**RECORDS SHOWN:**

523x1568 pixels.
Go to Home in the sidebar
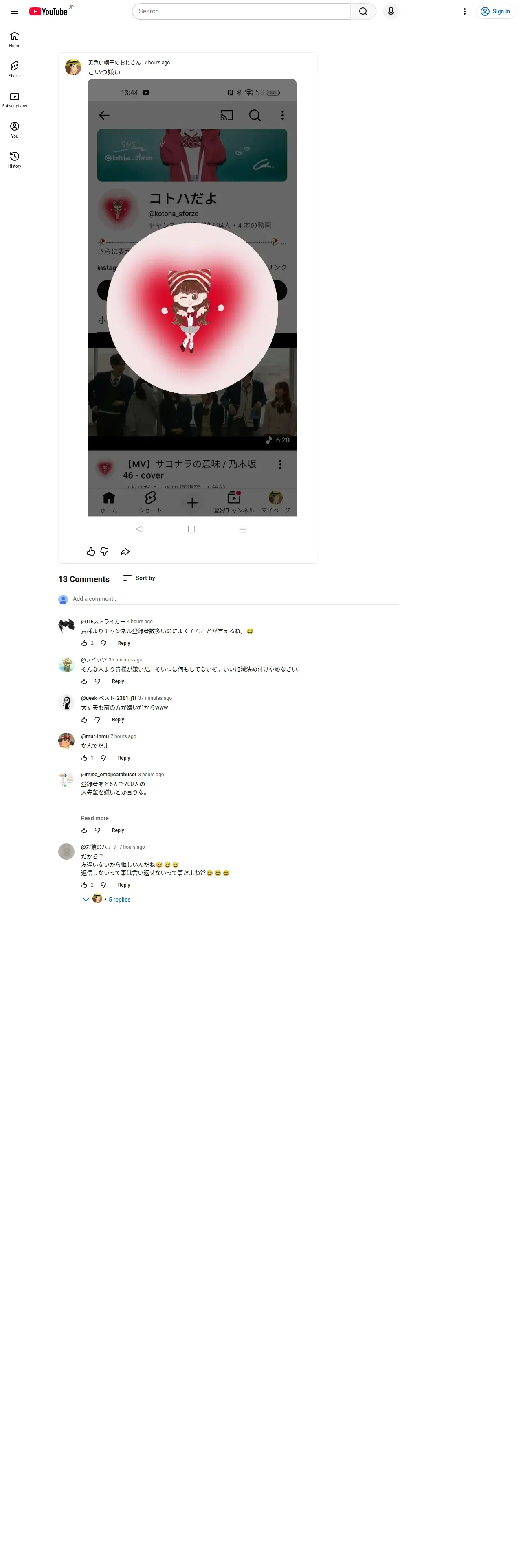coord(15,39)
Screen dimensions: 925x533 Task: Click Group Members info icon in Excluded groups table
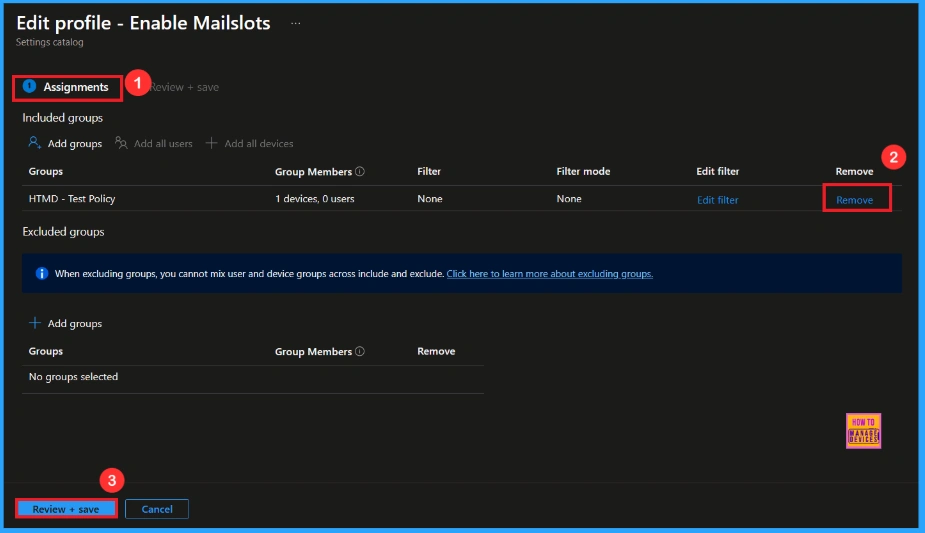pyautogui.click(x=360, y=352)
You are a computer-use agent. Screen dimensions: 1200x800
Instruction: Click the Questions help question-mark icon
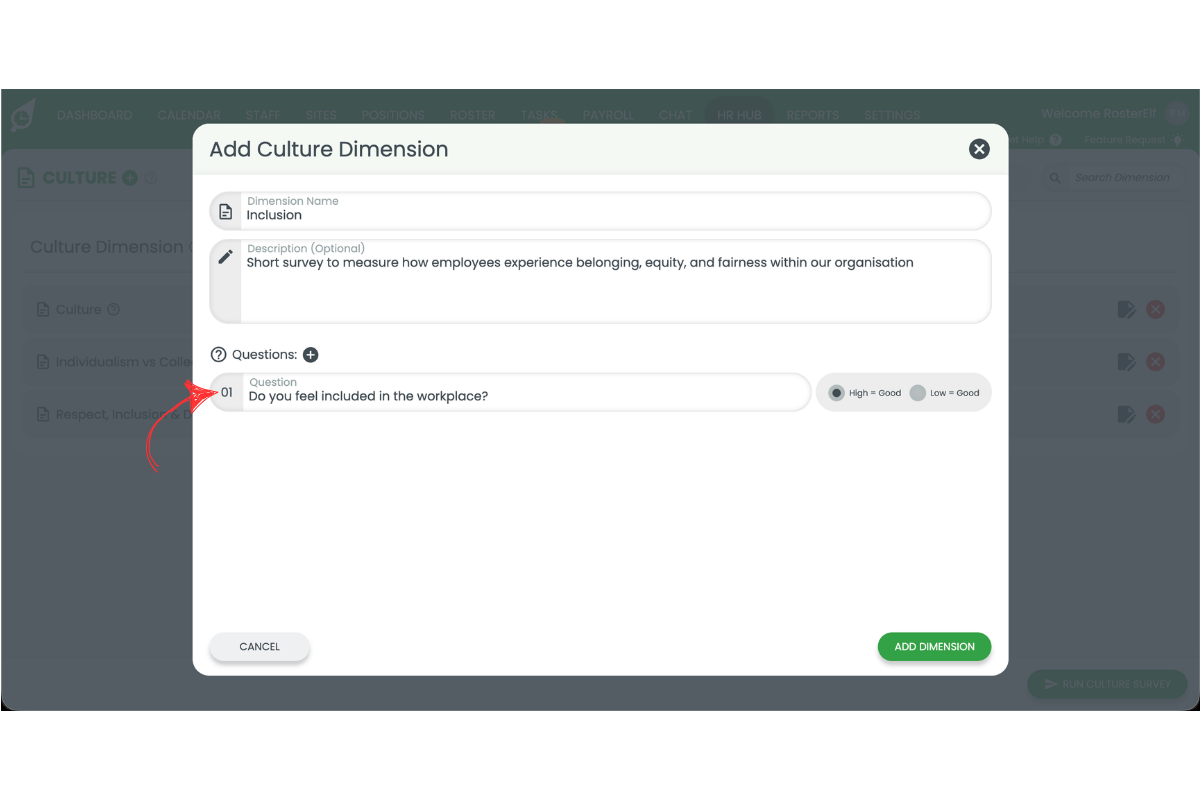click(x=217, y=354)
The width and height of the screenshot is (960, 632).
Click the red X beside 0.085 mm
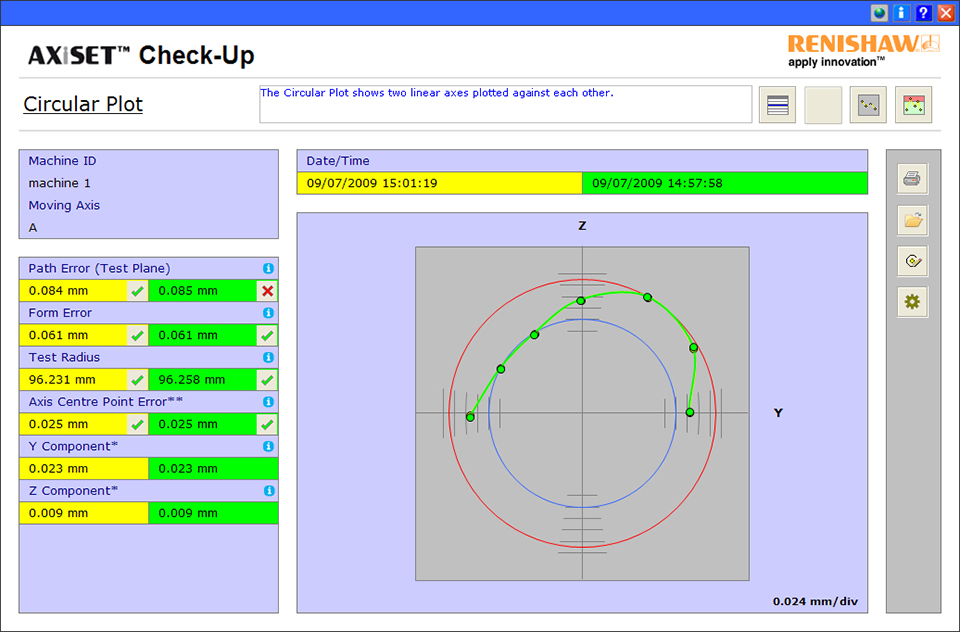(x=267, y=291)

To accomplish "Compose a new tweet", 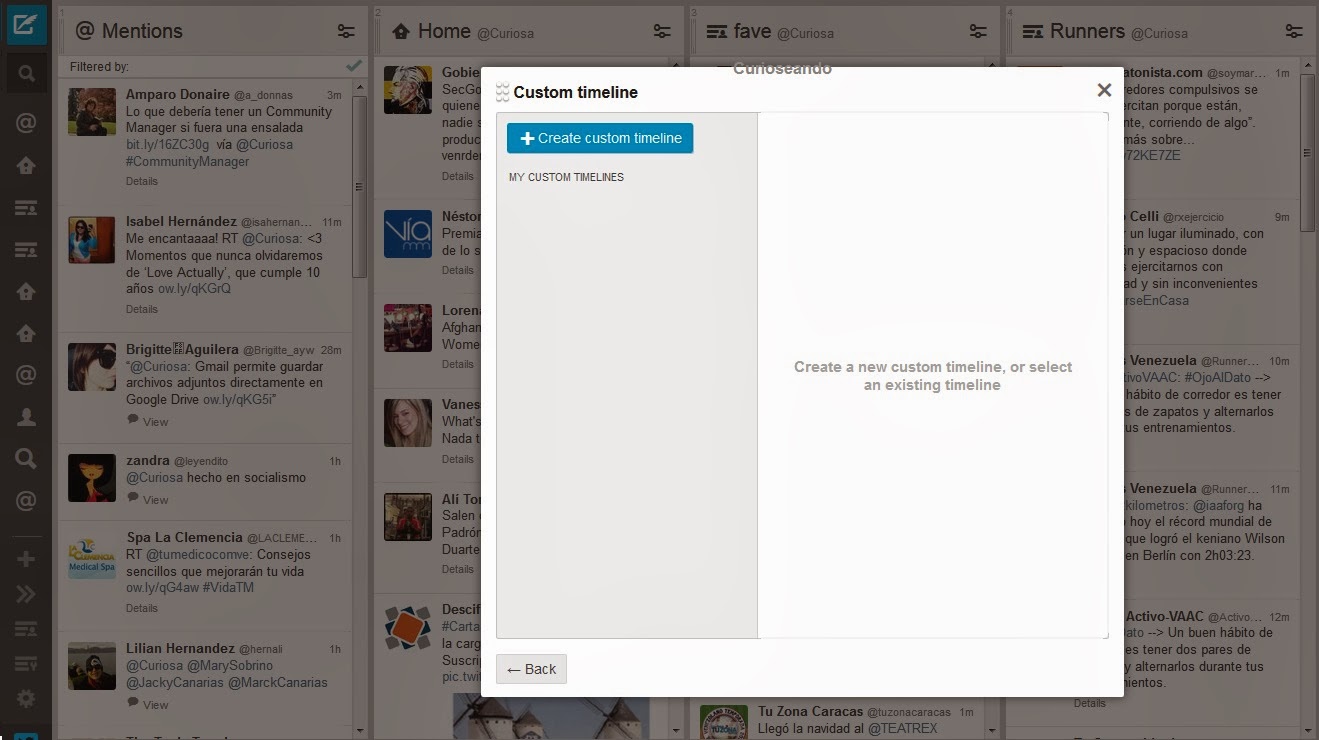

**JOB:**
List each line in the entries above that contains the string "icon". Case counts.

**OUTPUT OF THE TASK:**
Screen dimensions: 925x533 Task: Click Group Members info icon in Excluded groups table
Instruction: Click the Questions help question-mark icon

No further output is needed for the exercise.